## TO DO
Recast every one of the rows below as a numbered list, leaving out any blank lines.

(Records drawn from a data source)
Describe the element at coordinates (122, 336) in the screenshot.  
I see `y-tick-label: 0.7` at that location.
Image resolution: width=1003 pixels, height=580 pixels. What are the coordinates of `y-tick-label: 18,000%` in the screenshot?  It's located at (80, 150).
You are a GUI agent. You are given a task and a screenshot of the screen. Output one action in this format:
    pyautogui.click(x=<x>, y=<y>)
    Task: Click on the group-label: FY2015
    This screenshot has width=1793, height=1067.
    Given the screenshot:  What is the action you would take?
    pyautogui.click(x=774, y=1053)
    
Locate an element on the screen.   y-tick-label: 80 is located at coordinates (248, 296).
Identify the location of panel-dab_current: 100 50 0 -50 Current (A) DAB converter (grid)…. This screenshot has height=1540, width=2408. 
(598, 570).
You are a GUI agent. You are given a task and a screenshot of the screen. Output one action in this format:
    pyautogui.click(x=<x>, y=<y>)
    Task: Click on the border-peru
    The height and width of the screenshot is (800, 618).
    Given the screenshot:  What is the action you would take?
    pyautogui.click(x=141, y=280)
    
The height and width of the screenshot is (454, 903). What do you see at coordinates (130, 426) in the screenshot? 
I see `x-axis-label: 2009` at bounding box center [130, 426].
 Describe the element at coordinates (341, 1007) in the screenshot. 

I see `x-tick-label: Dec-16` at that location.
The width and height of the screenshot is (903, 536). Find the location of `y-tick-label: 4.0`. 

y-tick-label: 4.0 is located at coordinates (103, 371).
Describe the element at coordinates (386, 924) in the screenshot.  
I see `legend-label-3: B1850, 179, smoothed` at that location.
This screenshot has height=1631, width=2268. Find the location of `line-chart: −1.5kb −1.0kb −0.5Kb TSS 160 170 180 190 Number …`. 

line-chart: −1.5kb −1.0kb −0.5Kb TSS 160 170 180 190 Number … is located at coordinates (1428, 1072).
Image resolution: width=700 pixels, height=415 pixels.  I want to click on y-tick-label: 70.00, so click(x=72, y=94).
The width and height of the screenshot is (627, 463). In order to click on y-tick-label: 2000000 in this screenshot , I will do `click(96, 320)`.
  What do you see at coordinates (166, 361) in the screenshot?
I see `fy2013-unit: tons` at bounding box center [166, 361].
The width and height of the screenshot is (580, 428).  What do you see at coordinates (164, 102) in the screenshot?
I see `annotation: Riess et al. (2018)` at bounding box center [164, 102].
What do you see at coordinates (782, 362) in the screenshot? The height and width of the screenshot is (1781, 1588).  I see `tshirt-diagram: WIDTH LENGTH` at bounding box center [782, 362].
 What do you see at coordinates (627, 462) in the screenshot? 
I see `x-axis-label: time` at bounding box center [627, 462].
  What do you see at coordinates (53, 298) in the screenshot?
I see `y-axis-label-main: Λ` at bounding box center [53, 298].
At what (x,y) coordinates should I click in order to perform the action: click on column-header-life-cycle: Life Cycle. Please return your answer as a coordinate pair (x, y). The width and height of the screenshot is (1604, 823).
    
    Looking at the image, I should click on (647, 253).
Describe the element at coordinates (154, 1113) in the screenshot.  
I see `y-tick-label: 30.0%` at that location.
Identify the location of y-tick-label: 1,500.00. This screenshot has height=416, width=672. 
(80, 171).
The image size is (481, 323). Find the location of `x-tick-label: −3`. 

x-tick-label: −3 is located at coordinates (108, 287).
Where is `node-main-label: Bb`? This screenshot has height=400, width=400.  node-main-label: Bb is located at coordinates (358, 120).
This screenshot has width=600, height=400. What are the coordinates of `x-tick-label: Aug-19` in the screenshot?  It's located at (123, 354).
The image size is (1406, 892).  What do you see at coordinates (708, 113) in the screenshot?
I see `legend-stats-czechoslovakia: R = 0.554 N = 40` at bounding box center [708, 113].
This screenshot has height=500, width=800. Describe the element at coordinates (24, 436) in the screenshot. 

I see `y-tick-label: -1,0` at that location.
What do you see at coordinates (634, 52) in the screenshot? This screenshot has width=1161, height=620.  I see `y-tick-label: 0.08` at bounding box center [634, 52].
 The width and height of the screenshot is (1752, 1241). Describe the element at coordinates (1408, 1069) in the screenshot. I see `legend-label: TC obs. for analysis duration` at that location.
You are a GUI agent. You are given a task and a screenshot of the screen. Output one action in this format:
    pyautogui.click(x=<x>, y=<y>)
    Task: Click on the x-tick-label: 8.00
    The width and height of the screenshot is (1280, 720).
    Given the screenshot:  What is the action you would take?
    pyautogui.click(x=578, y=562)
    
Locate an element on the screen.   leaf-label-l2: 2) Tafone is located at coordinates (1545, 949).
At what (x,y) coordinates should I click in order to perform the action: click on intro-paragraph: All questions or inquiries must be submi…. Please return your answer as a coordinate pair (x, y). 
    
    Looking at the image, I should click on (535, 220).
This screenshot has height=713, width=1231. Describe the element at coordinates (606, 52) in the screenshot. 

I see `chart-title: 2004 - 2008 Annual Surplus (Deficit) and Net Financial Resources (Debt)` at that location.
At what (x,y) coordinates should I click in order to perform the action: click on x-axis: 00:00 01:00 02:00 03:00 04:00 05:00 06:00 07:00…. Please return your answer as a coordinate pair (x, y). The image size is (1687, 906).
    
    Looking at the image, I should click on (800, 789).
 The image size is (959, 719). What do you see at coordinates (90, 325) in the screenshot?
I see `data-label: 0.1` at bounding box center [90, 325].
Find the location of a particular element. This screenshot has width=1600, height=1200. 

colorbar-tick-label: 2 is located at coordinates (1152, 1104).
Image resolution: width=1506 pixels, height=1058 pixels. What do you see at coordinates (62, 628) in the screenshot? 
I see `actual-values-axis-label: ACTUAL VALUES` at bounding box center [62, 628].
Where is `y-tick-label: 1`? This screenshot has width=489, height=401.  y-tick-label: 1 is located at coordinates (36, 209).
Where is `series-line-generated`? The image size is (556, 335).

## ANSWER TO THIS EXERCISE
1. Describe the element at coordinates (122, 336) in the screenshot.  
2. I see `y-tick-label: 0.7` at that location.
3. Image resolution: width=1003 pixels, height=580 pixels. What are the coordinates of `y-tick-label: 18,000%` in the screenshot?  It's located at (80, 150).
4. You are a GUI agent. You are given a task and a screenshot of the screen. Output one action in this format:
5.     pyautogui.click(x=<x>, y=<y>)
6.     Task: Click on the group-label: FY2015
7.     This screenshot has width=1793, height=1067.
8.     Given the screenshot:  What is the action you would take?
9.     pyautogui.click(x=774, y=1053)
10. Locate an element on the screen.   y-tick-label: 80 is located at coordinates (248, 296).
11. Identify the location of panel-dab_current: 100 50 0 -50 Current (A) DAB converter (grid)…. This screenshot has height=1540, width=2408. 
12. (598, 570).
13. You are a GUI agent. You are given a task and a screenshot of the screen. Output one action in this format:
14.     pyautogui.click(x=<x>, y=<y>)
15.     Task: Click on the border-peru
16.     The height and width of the screenshot is (800, 618).
17.     Given the screenshot:  What is the action you would take?
18.     pyautogui.click(x=141, y=280)
19. The height and width of the screenshot is (454, 903). What do you see at coordinates (130, 426) in the screenshot? 
20. I see `x-axis-label: 2009` at bounding box center [130, 426].
21.  Describe the element at coordinates (341, 1007) in the screenshot. 
22. I see `x-tick-label: Dec-16` at that location.
23. The width and height of the screenshot is (903, 536). Find the location of `y-tick-label: 4.0`. 
24. y-tick-label: 4.0 is located at coordinates (103, 371).
25. Describe the element at coordinates (386, 924) in the screenshot.  
26. I see `legend-label-3: B1850, 179, smoothed` at that location.
27. This screenshot has height=1631, width=2268. Find the location of `line-chart: −1.5kb −1.0kb −0.5Kb TSS 160 170 180 190 Number …`. 
28. line-chart: −1.5kb −1.0kb −0.5Kb TSS 160 170 180 190 Number … is located at coordinates (1428, 1072).
29. Image resolution: width=700 pixels, height=415 pixels.  I want to click on y-tick-label: 70.00, so click(x=72, y=94).
30. The width and height of the screenshot is (627, 463). In order to click on y-tick-label: 2000000 in this screenshot , I will do `click(96, 320)`.
31.   What do you see at coordinates (166, 361) in the screenshot?
32. I see `fy2013-unit: tons` at bounding box center [166, 361].
33. The width and height of the screenshot is (580, 428).  What do you see at coordinates (164, 102) in the screenshot?
34. I see `annotation: Riess et al. (2018)` at bounding box center [164, 102].
35. What do you see at coordinates (782, 362) in the screenshot? The height and width of the screenshot is (1781, 1588).  I see `tshirt-diagram: WIDTH LENGTH` at bounding box center [782, 362].
36.  What do you see at coordinates (627, 462) in the screenshot? 
37. I see `x-axis-label: time` at bounding box center [627, 462].
38.   What do you see at coordinates (53, 298) in the screenshot?
39. I see `y-axis-label-main: Λ` at bounding box center [53, 298].
40. At what (x,y) coordinates should I click in order to perform the action: click on column-header-life-cycle: Life Cycle. Please return your answer as a coordinate pair (x, y). The width and height of the screenshot is (1604, 823).
41.     Looking at the image, I should click on (647, 253).
42. Describe the element at coordinates (154, 1113) in the screenshot.  
43. I see `y-tick-label: 30.0%` at that location.
44. Identify the location of y-tick-label: 1,500.00. This screenshot has height=416, width=672. 
45. (80, 171).
46. The image size is (481, 323). Find the location of `x-tick-label: −3`. 
47. x-tick-label: −3 is located at coordinates (108, 287).
48. Where is `node-main-label: Bb`? This screenshot has height=400, width=400.  node-main-label: Bb is located at coordinates (358, 120).
49. This screenshot has width=600, height=400. What are the coordinates of `x-tick-label: Aug-19` in the screenshot?  It's located at (123, 354).
50. The image size is (1406, 892).  What do you see at coordinates (708, 113) in the screenshot?
51. I see `legend-stats-czechoslovakia: R = 0.554 N = 40` at bounding box center [708, 113].
52. This screenshot has height=500, width=800. Describe the element at coordinates (24, 436) in the screenshot. 
53. I see `y-tick-label: -1,0` at that location.
54. What do you see at coordinates (634, 52) in the screenshot? This screenshot has width=1161, height=620.  I see `y-tick-label: 0.08` at bounding box center [634, 52].
55.  The width and height of the screenshot is (1752, 1241). Describe the element at coordinates (1408, 1069) in the screenshot. I see `legend-label: TC obs. for analysis duration` at that location.
56. You are a GUI agent. You are given a task and a screenshot of the screen. Output one action in this format:
57.     pyautogui.click(x=<x>, y=<y>)
58.     Task: Click on the x-tick-label: 8.00
59.     The width and height of the screenshot is (1280, 720).
60.     Given the screenshot:  What is the action you would take?
61.     pyautogui.click(x=578, y=562)
62. Locate an element on the screen.   leaf-label-l2: 2) Tafone is located at coordinates (1545, 949).
63. At what (x,y) coordinates should I click in order to perform the action: click on intro-paragraph: All questions or inquiries must be submi…. Please return your answer as a coordinate pair (x, y). 
64.     Looking at the image, I should click on (535, 220).
65. This screenshot has height=713, width=1231. Describe the element at coordinates (606, 52) in the screenshot. 
66. I see `chart-title: 2004 - 2008 Annual Surplus (Deficit) and Net Financial Resources (Debt)` at that location.
67. At what (x,y) coordinates should I click in order to perform the action: click on x-axis: 00:00 01:00 02:00 03:00 04:00 05:00 06:00 07:00…. Please return your answer as a coordinate pair (x, y). The image size is (1687, 906).
68.     Looking at the image, I should click on (800, 789).
69.  The image size is (959, 719). What do you see at coordinates (90, 325) in the screenshot?
70. I see `data-label: 0.1` at bounding box center [90, 325].
71. Find the location of a particular element. This screenshot has width=1600, height=1200. 
72. colorbar-tick-label: 2 is located at coordinates (1152, 1104).
73. Image resolution: width=1506 pixels, height=1058 pixels. What do you see at coordinates (62, 628) in the screenshot? 
74. I see `actual-values-axis-label: ACTUAL VALUES` at bounding box center [62, 628].
75. Where is `y-tick-label: 1`? This screenshot has width=489, height=401.  y-tick-label: 1 is located at coordinates (36, 209).
76. Where is `series-line-generated`? The image size is (556, 335).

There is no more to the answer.